Similarity in the Wild


Opportunity Topic Rank Matrix

Larger Image

Finding similarity across observations is one of the most common tasks/projects which a data scientist does. Collaborative Filtering purely depends on finding similar items(videos for Netflix, products for Amazon) for users. If you are doing a classification task with KNN(K Nearest Neighbor), you are classifying the new observations purely on the distance that you have in the training set. Most of the instance based learning algorithms in one way or another is built on the similarity distances of observations. Clustering algorithms (k-means, manifold learning) depends on the distance between observations.


Merriam Webster defines similarity as following:

a quality that makes one person or thing like another

So we want to find items that are similar to each other. But we need to first answer what an item is (Document representation) and how we will measure an item with other items(Distance Metric).

In order to measure the similarity between two observations, all of the observations should be defined in the same way(using a feature extraction method) to build a feature vector and a distance function which measures the distance between these feature vectors.

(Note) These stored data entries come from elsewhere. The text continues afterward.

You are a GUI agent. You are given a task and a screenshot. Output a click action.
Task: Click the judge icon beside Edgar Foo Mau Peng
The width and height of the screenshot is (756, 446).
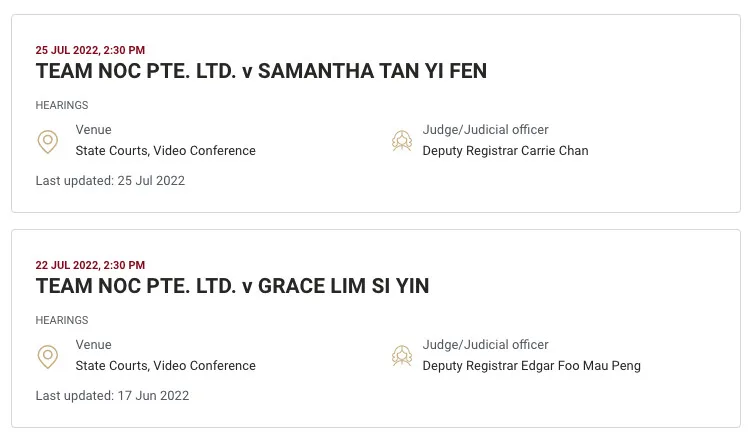(402, 356)
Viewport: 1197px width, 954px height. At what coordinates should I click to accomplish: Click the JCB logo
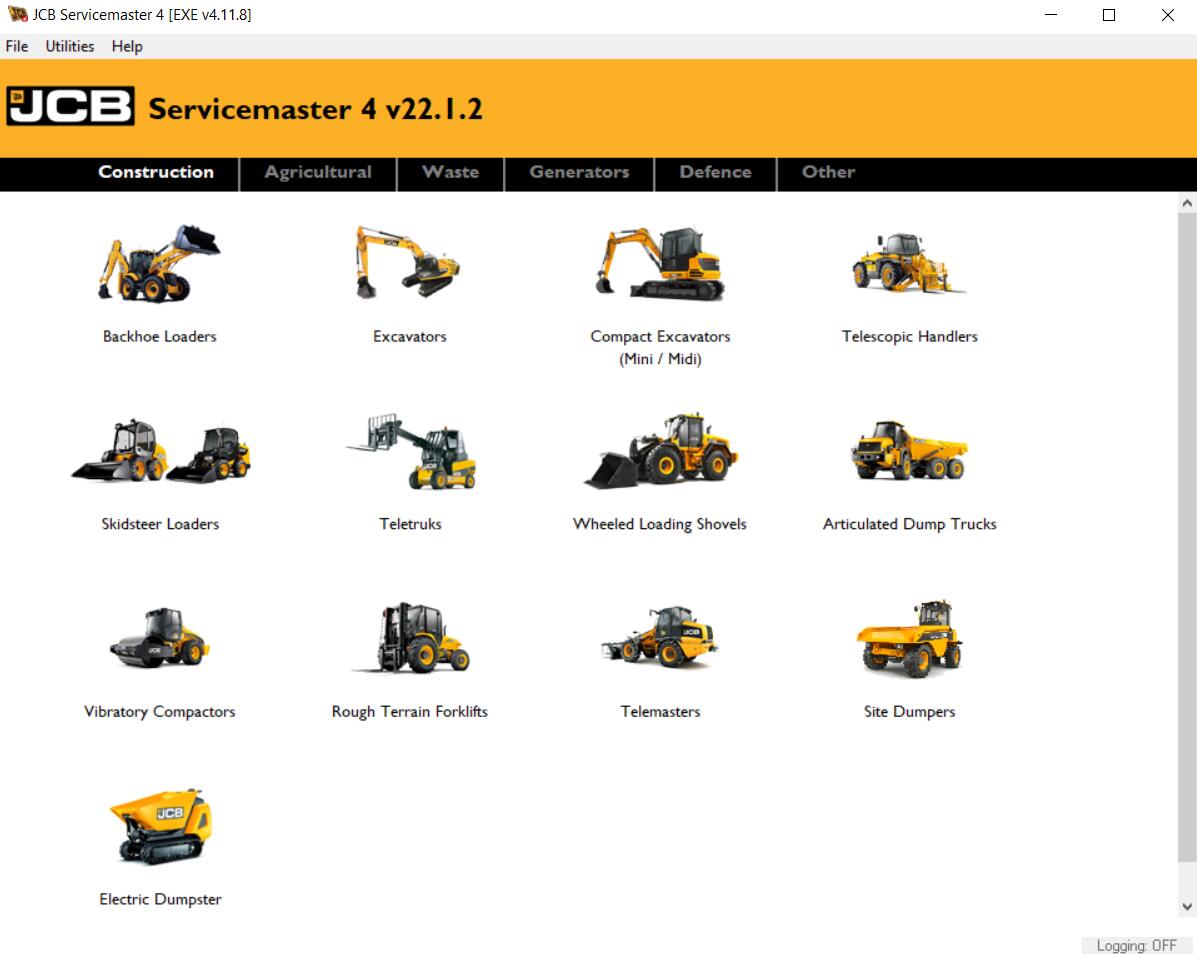(72, 106)
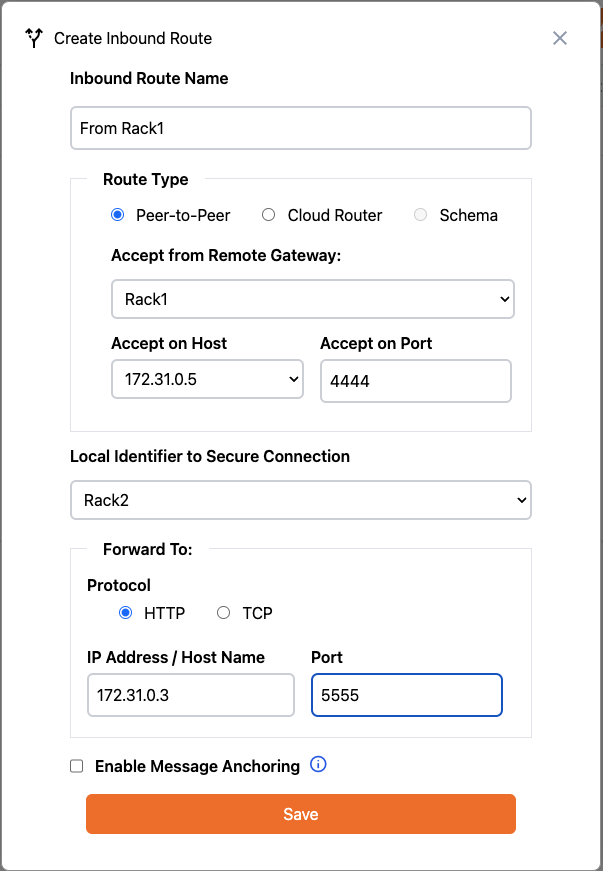Choose the Cloud Router route type
603x871 pixels.
pos(267,214)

Document Representation or Feature Extraction

We have three different types in our observations(documents); tp, opp and companies. ‘tp’ stands for transaction profiles, ‘opp’ stands for opportunity profiles and ‘company’ stands for company(surprise!).

We are using a modified version of Topic-Sensitive Page-Rank to represent our documents regardless of their types. Not considering the types of the documents allow us to have same representation vectors that we could compare the documents regardless of their types.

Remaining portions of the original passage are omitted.